## Material to process
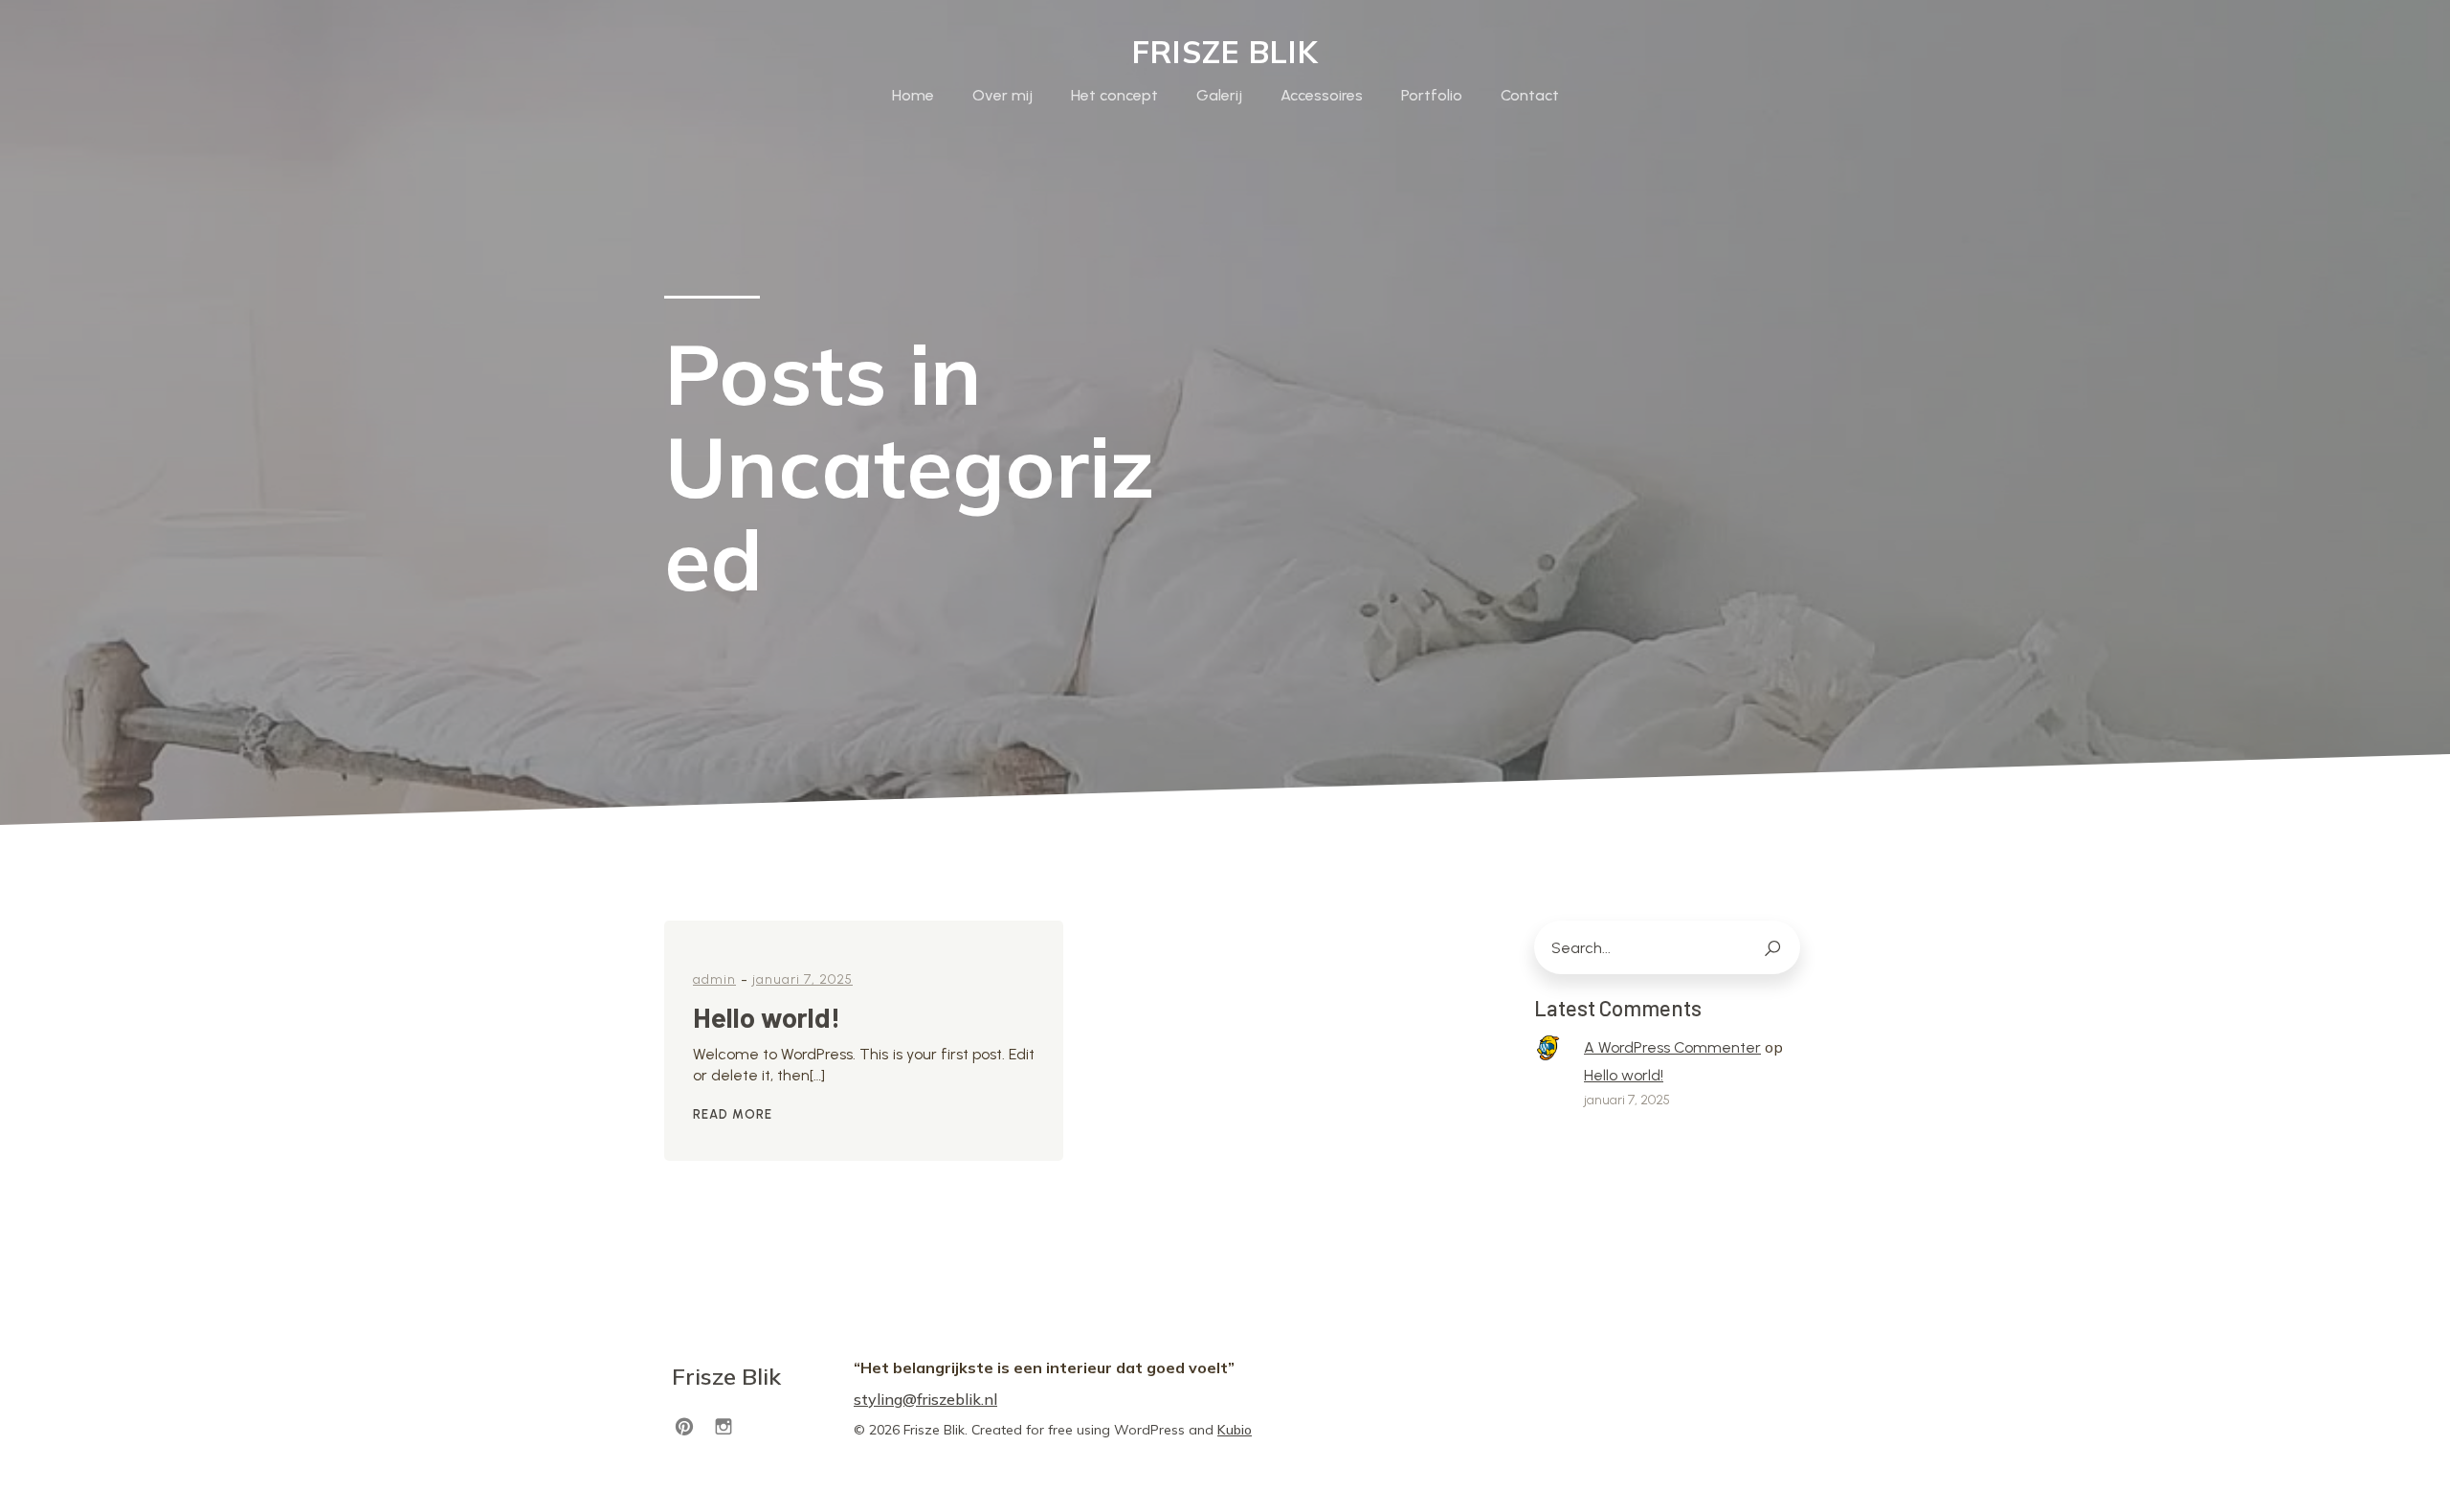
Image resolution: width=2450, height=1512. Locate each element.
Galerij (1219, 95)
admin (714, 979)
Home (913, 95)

---

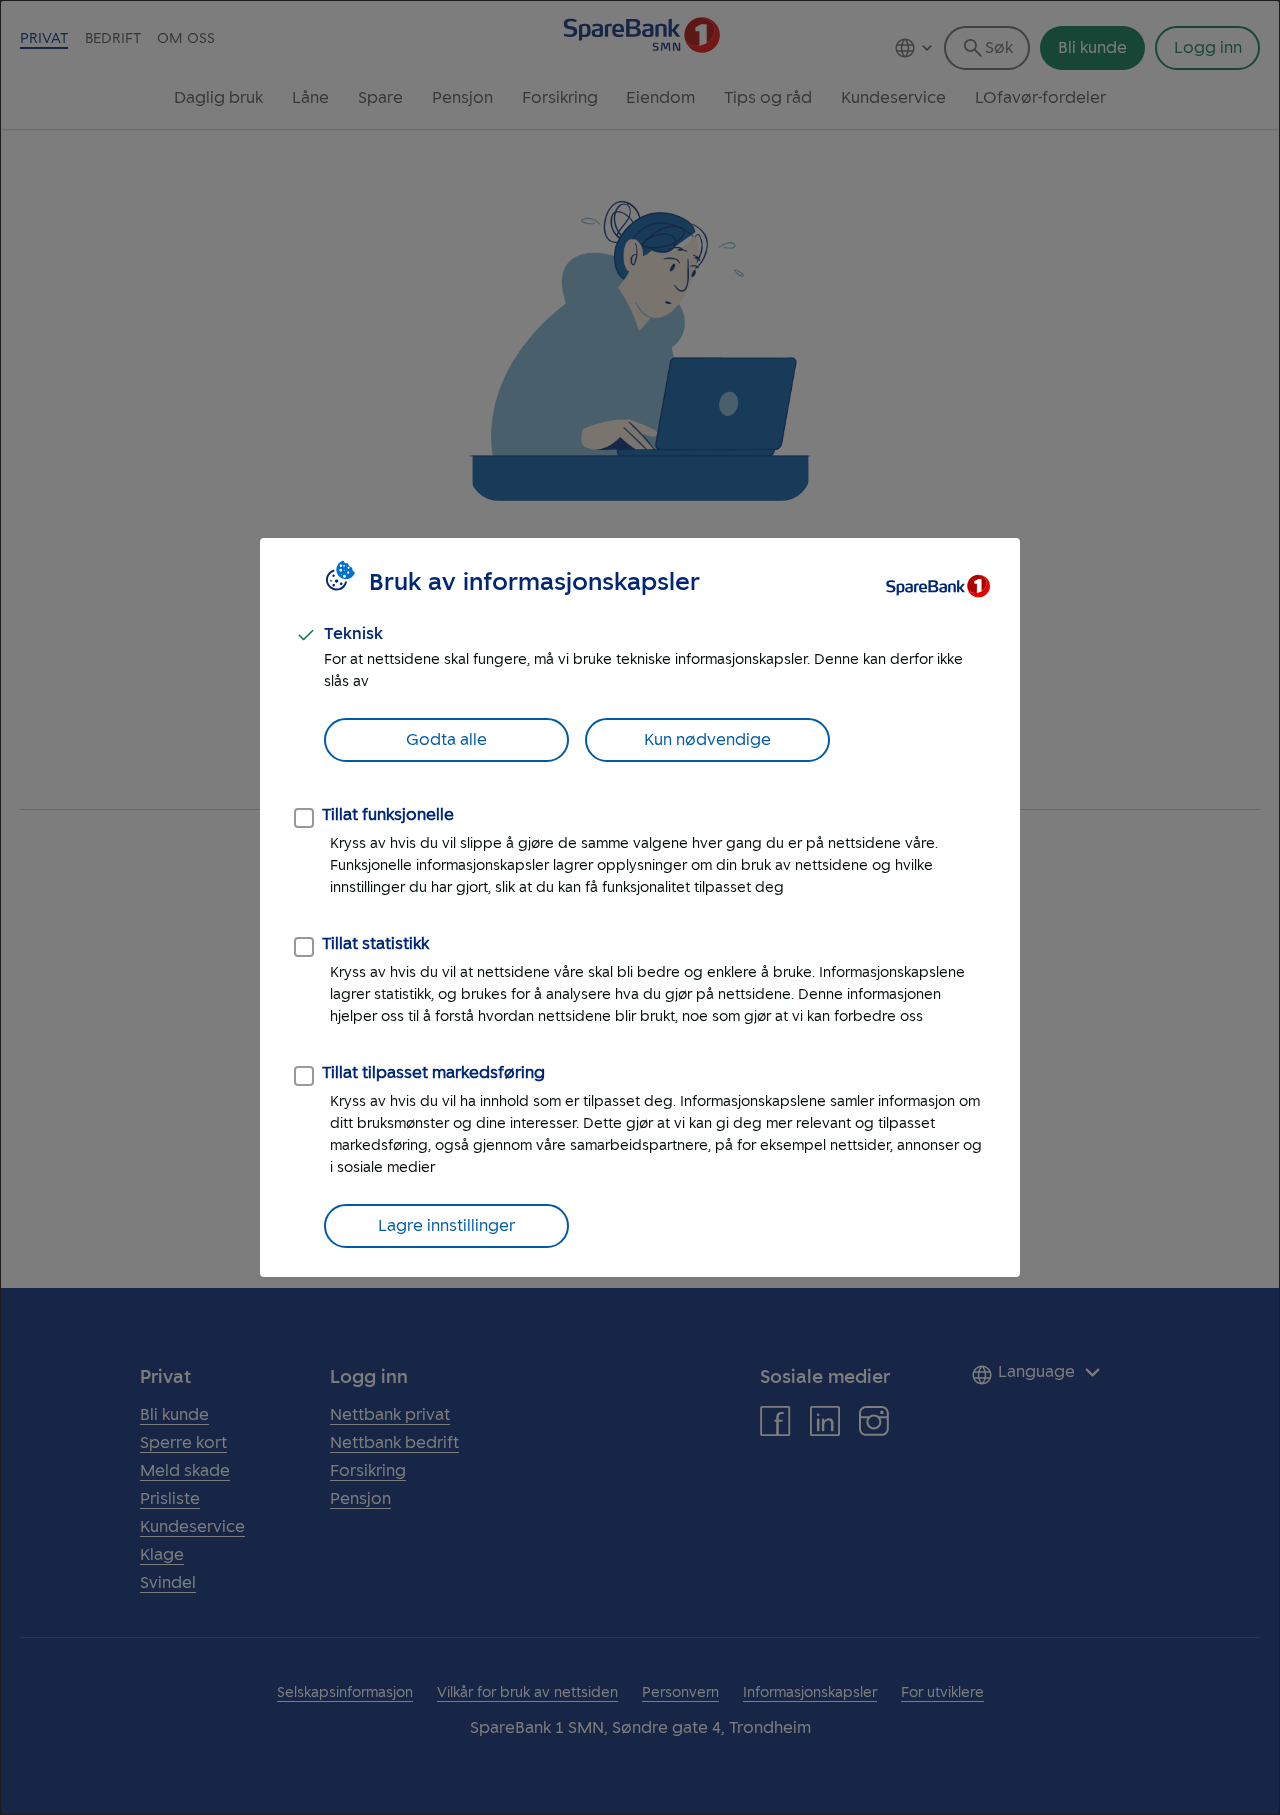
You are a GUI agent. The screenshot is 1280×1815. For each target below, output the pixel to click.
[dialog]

## Work task
The output should be exactly the lines above from the line containing "Image resolution: width=2450, height=1512." to the line containing "Home (913, 95)", inclusive, with no other lines.

## The completed task
Image resolution: width=2450, height=1512. Locate each element.
Galerij (1219, 95)
admin (714, 979)
Home (913, 95)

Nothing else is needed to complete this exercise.